== Supplied records ==
......

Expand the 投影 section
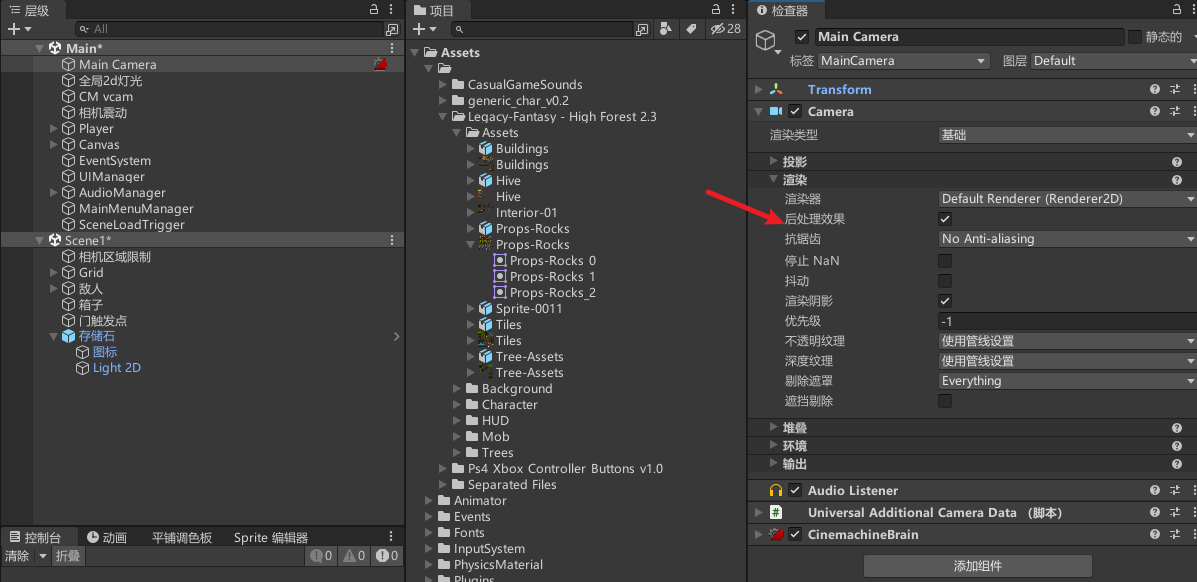coord(774,161)
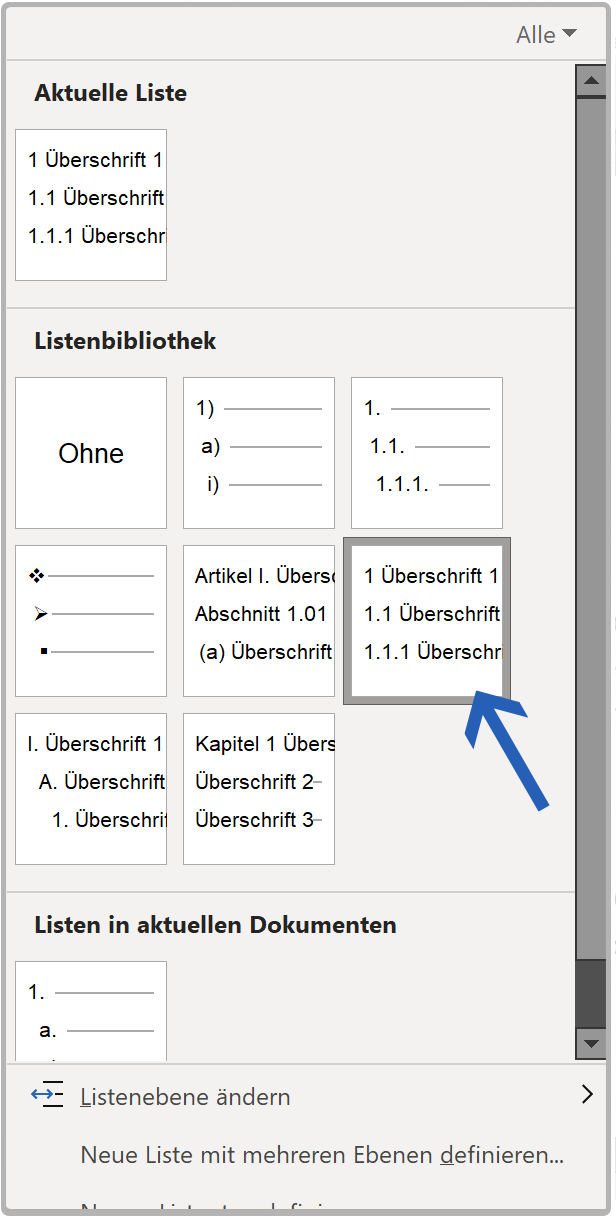
Task: Choose the I. A. 1. Überschrift list
Action: tap(91, 789)
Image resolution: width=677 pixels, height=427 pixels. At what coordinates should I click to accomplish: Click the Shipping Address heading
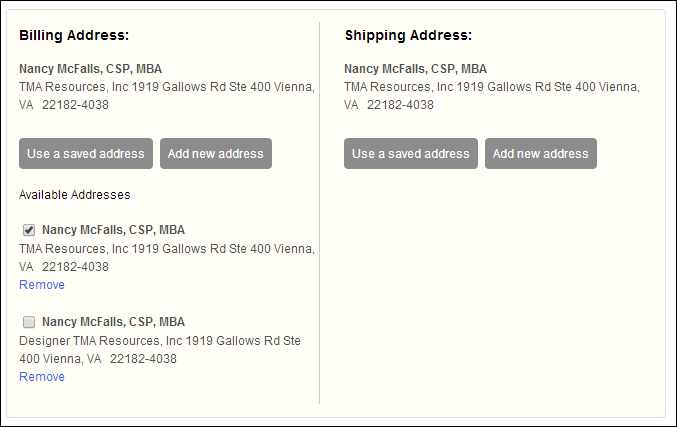click(x=408, y=35)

......

Return verbatim every line from the line containing "Image resolution: width=677" to the last line of the entries above, inclusive, and leave out the pictures.

== Task response ==
Image resolution: width=677 pixels, height=427 pixels. At what coordinates should I click to accomplish: Click the Shipping Address heading
click(x=408, y=35)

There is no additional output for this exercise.